Time is treated as a fourth dimension, essentially equivalent to the three dimensions of space. If you imagine moving along the time axis in the same way as along any of the space dimensions, then you can begin to imagine a complete, eternal, static or block universe. Although we ourselves are constrained to one particular time and space, we can, through this picture (it is suggested), see that time and free will are illusions when set against this fixed reality.
 

WHILE admiring the extraordinary and enduring influence of this simple idea, we should recognise that it is not a scientific theory, for it can in no way be tested; nor is it a proof, for it cannot be demonstrated. It was persuasive initially partly because it expressed the hopes of its age of explaining everything in scientific-mechanical terms, and partly because it was so succinctly expressed by a renowned scientist, second only in reputation to Isaac Newton. It is important to remember, however, that it is just a clever idea, and, I would argue, a wrong one.

The informal philosophical truth on which we base all our science and inquiry, at whatever level - namely that every thing or event has a cause - should not be confused with the notion that everything (i.e. the entire universe) has a cause. It is Laplace's first sentence that is most in err0r. The entire universe is not the cause of its own future. That is a misunderstanding of the term "cause".

§ **INFORMATION SHOWN**
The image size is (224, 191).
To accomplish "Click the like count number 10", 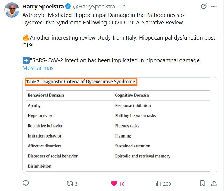I will (122, 184).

§ **PROMPT 1**
According to the passage on the block universe, why was the idea persuasive at first? Answer in one to three sentences.
§ **PROMPT 2**
For each statement, state whether it agrees with the passage on the block universe, and quote the words of the passage that decide it: (a) The idea described in the passage can be tested. (b) The idea treats time as essentially equivalent to the three dimensions of space. (c) The passage holds that the entire universe is the cause of its own future.
Use only the passage on the block universe to complete the tasks.

§ **ANSWER AREA 1**
The idea was persuasive partly because it expressed the hopes of its age of explaining everything in scientific-mechanical terms. It was also persuasive because a renowned scientist, second only in reputation to Isaac Newton, expressed it so succinctly.

§ **ANSWER AREA 2**
(a) No: "it can in no way be tested"
(b) Yes: "Time is treated as a fourth dimension, essentially equivalent to the three dimensions of space."
(c) No: "The entire universe is not the cause of its own future."